THE PROBLEM: Exactly as they appear, set down all the lines of the material.

MATERIALS PROVIDED:
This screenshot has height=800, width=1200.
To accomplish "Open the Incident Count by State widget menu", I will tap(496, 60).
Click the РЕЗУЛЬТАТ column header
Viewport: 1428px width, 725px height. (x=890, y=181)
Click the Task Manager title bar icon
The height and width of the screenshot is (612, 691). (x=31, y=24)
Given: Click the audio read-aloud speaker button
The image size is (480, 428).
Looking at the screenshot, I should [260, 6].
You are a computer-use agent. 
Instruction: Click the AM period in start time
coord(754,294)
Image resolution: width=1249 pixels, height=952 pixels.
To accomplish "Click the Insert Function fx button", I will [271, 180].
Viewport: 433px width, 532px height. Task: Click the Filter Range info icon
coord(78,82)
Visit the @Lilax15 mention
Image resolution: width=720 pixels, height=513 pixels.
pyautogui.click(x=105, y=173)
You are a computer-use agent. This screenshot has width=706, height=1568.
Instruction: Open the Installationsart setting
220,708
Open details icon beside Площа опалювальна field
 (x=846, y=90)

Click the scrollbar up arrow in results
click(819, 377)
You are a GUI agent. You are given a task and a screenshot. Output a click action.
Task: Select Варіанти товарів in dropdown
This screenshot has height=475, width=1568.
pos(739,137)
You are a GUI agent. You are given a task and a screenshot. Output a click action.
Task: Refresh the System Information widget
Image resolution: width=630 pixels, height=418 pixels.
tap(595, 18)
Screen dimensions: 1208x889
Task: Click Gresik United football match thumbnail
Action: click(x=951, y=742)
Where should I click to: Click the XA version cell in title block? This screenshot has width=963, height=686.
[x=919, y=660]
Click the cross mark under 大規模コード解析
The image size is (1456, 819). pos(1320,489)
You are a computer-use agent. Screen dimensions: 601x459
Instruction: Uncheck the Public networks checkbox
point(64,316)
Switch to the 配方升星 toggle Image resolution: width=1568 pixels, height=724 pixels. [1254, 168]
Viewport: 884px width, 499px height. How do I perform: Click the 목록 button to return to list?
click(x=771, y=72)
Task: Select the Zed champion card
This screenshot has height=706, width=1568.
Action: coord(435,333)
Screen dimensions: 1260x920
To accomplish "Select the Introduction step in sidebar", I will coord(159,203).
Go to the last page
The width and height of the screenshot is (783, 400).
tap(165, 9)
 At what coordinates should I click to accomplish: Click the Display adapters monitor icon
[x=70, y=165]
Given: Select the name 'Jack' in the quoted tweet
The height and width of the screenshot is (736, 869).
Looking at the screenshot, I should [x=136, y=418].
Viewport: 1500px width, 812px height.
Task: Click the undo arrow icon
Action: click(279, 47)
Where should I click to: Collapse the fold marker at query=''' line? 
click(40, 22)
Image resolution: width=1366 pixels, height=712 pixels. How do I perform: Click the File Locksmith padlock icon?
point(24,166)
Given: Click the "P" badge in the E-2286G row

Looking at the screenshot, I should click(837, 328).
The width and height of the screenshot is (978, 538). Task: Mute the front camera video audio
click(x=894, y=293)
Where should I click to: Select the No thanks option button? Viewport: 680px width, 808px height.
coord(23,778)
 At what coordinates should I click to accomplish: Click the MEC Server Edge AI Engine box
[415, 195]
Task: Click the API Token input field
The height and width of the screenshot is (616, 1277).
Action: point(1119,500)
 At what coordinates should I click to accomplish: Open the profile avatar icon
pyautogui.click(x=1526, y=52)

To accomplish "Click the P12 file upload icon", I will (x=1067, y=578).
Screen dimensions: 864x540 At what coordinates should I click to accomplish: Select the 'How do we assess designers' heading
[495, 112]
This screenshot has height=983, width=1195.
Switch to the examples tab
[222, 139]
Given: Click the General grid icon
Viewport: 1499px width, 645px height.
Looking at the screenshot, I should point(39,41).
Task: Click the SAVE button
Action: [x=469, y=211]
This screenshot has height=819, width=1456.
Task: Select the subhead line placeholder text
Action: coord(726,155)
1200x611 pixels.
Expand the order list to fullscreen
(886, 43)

SOLUTION:
This screenshot has height=800, width=1200.
To accomplish "Open the Incident Count by State widget menu", I will tap(496, 60).
Click the РЕЗУЛЬТАТ column header
Viewport: 1428px width, 725px height. (x=890, y=181)
Click the Task Manager title bar icon
The height and width of the screenshot is (612, 691). (x=31, y=24)
Given: Click the audio read-aloud speaker button
The image size is (480, 428).
Looking at the screenshot, I should [260, 6].
You are a computer-use agent. 
Instruction: Click the AM period in start time
coord(754,294)
Image resolution: width=1249 pixels, height=952 pixels.
To accomplish "Click the Insert Function fx button", I will [271, 180].
Viewport: 433px width, 532px height. Task: Click the Filter Range info icon
coord(78,82)
Visit the @Lilax15 mention
Image resolution: width=720 pixels, height=513 pixels.
pyautogui.click(x=105, y=173)
You are a computer-use agent. This screenshot has width=706, height=1568.
Instruction: Open the Installationsart setting
220,708
Open details icon beside Площа опалювальна field
 (x=846, y=90)

Click the scrollbar up arrow in results
click(819, 377)
You are a GUI agent. You are given a task and a screenshot. Output a click action.
Task: Select Варіанти товарів in dropdown
This screenshot has height=475, width=1568.
pos(739,137)
You are a GUI agent. You are given a task and a screenshot. Output a click action.
Task: Refresh the System Information widget
Image resolution: width=630 pixels, height=418 pixels.
tap(595, 18)
Screen dimensions: 1208x889
Task: Click Gresik United football match thumbnail
Action: click(x=951, y=742)
Where should I click to: Click the XA version cell in title block? This screenshot has width=963, height=686.
[x=919, y=660]
Click the cross mark under 大規模コード解析
The image size is (1456, 819). pos(1320,489)
You are a computer-use agent. Screen dimensions: 601x459
Instruction: Uncheck the Public networks checkbox
point(64,316)
Switch to the 配方升星 toggle Image resolution: width=1568 pixels, height=724 pixels. [1254, 168]
Viewport: 884px width, 499px height. How do I perform: Click the 목록 button to return to list?
click(x=771, y=72)
Task: Select the Zed champion card
This screenshot has height=706, width=1568.
Action: coord(435,333)
Screen dimensions: 1260x920
To accomplish "Select the Introduction step in sidebar", I will coord(159,203).
Go to the last page
The width and height of the screenshot is (783, 400).
tap(165, 9)
 At what coordinates should I click to accomplish: Click the Display adapters monitor icon
[x=70, y=165]
Given: Select the name 'Jack' in the quoted tweet
The height and width of the screenshot is (736, 869).
Looking at the screenshot, I should [x=136, y=418].
Viewport: 1500px width, 812px height.
Task: Click the undo arrow icon
Action: click(279, 47)
Where should I click to: Collapse the fold marker at query=''' line? 
click(40, 22)
Image resolution: width=1366 pixels, height=712 pixels. How do I perform: Click the File Locksmith padlock icon?
point(24,166)
Given: Click the "P" badge in the E-2286G row

Looking at the screenshot, I should click(837, 328).
The width and height of the screenshot is (978, 538). Task: Mute the front camera video audio
click(x=894, y=293)
Where should I click to: Select the No thanks option button? Viewport: 680px width, 808px height.
coord(23,778)
 At what coordinates should I click to accomplish: Click the MEC Server Edge AI Engine box
[415, 195]
Task: Click the API Token input field
The height and width of the screenshot is (616, 1277).
Action: point(1119,500)
 At what coordinates should I click to accomplish: Open the profile avatar icon
pyautogui.click(x=1526, y=52)

To accomplish "Click the P12 file upload icon", I will (x=1067, y=578).
Screen dimensions: 864x540 At what coordinates should I click to accomplish: Select the 'How do we assess designers' heading
[495, 112]
This screenshot has height=983, width=1195.
Switch to the examples tab
[222, 139]
Given: Click the General grid icon
Viewport: 1499px width, 645px height.
Looking at the screenshot, I should point(39,41).
Task: Click the SAVE button
Action: [x=469, y=211]
This screenshot has height=819, width=1456.
Task: Select the subhead line placeholder text
Action: coord(726,155)
1200x611 pixels.
Expand the order list to fullscreen
(886, 43)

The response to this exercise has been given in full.